Antonella Tamburello, Client Strategy Director Go Inspire CX, explains how retail marketers can best adapt and optimise their programmes and data-gathering to shore up customer loyalty in the face of one of the biggest shifts in shopping behaviour in decades.
Change has come to some popular retail loyalty schemes in the early part of this year, meaning big shifts in the way millions of customers earn and spend points, and access discounts and offers.
This is perhaps unsurprising as our recent Retail Loyalty Unleashed study discovered more than a third (37%) of senior marketers have noticed a drop-off in brand loyalty as consumers shop around for deals to combat the cost-of-living crisis. A further 47% believe the changing behaviour of customers switching to rival items is price driven. As a consequence, many retailers have decided they must change tack to shore up loyalty.
Savvy consumers are well-versed in getting the best deals by signing up to the likes of Nectar, Boots Advantage and Tesco Clubcard. But as the cost of doing business rises for retailers and the brands they stock, they must continue to rethink their programmes and consider the approach that will work best to attract cash-strapped shoppers.
So, what can retailers do to boost revenues at a time when everyone, from marketers to the consumers buying their brands, is counting their pennies?
One data view to rule them all
Loyalty programmes are still a no-brainer; a great way to squeeze the most value out of your marketing budget. The more you know about a customer, the more you can target your offers and marketing spend towards things that will make an impact.

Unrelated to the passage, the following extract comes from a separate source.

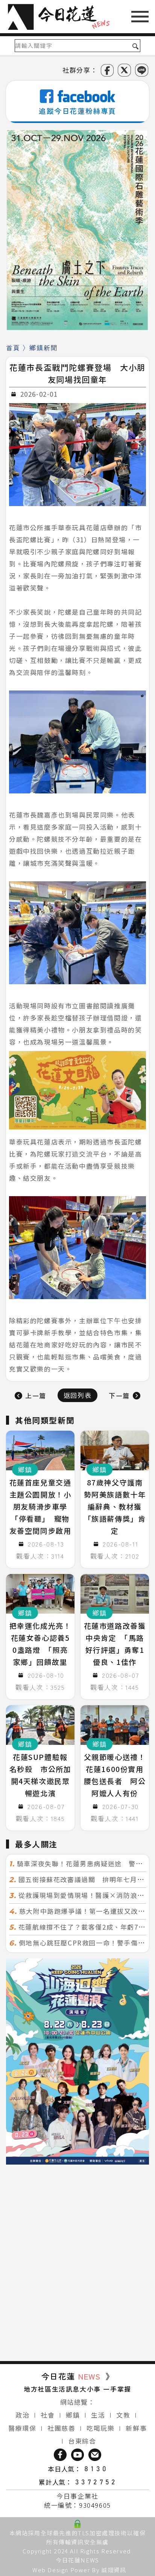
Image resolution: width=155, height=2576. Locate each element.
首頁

For example, Tesco Clubcard has always been about providing rewards that will resonate based on everything the retailer understands about the customer. But if the right data isn’t available, it’s difficult to target effectively. It can be easy to fall into the trap of wasting budget by throwing stuff at the wall and hoping it sticks.

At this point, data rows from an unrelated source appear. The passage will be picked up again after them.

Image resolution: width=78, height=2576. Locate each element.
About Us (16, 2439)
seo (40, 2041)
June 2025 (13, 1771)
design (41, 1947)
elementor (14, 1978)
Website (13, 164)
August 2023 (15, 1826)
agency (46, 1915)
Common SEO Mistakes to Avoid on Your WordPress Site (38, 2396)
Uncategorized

Increasingly, brands are also aware that they need to know more about their customers than just their transactional behaviour. Not least, how habits are settling down after the pandemic. Do their customers prefer online or in-store shopping? (or both!) Which customer segments prefer one format over another? This means getting a grip on data assets: no more silos. Put everything in one place, a single customer view, so it can be leveraged.

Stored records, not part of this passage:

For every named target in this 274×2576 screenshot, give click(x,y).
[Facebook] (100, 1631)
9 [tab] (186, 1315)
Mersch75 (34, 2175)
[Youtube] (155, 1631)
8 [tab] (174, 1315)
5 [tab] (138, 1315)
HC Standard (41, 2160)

Data is driving a new loyalty approach
There’s no question retailers are doubling down on harnessing data to drive engagement.
The emerging tactics are fascinating. Asda’s new scheme - Pounds, Not Points - is about aggressively offering price-based rewards. Tesco, too, is becoming more focussed on price differentiation rather than its long-standing Clubcard voucher approach.
But it’s difficult for all retailers to take bold steps in the current climate. Consumers may feel confused when premium brands start attacking price points to keep up with the Jones'. Brands must be credible, appreciate consumers are smarter and more cautious than ever and behave in a manner they've set up over the years of their own brand activity. Therefore, the programmes they choose must be rooted in their business strategy, rather than simply appearing to be a knee-jerk reaction to rising prices and brittle consumer confidence that is driving brand and retailer promiscuity among shoppers.
In a rapidly evolving landscape, many retailers will simply have to try different tactics, taking a test-and-learn approach as they fight for market share. In my view, during the current climate, anyone speaking to the shopper’s wallet is likely to at least make short-term gains.
Don’t discard data best practice
Retailers must also remember to demonstrate a value exchange when attempting to build loyalty scheme membership.
In exchange for letting companies into their lives, the customer needs to get enough in return. This includes feeling like they have access to offers and incentives that aren’t available to non-members.
Consumers continue to get savvier about their data. It seems like cyber-attacks on company databases are commonplace and, in the news, at least weekly, so it’s no wonder individuals are taking more interest in how businesses capture, store and use their precious personal details.
Some retailers have historically treated the act of gathering permissions as a secondary consideration, but that now needs to change in the modern opt-in landscape.
With access to more data comes greater responsibility. Retailers must ensure customer data is secure and commit to not spamming people with messages. Ultimately, consumers will regret giving data to unscrupulous brands that spam their inboxes.
Retailers need to up the ante and demonstrate they are using data in a secure way. But this also extends into ethical and moral responsibility. For example, you should only be promoting products that customers can afford.
It’s an era of compelling change for retail loyalty schemes, and it will be interesting to see what approaches emerge next - during the cost-of-living crisis but also after it ends and new consumer shopping habits have formed
The key is not to just view the data these programmes produce as a horde of information to be used as you see fit. The shopper must be the real winner, so they don’t begin to look at loyalty and wonder what the point of schemes is anymore.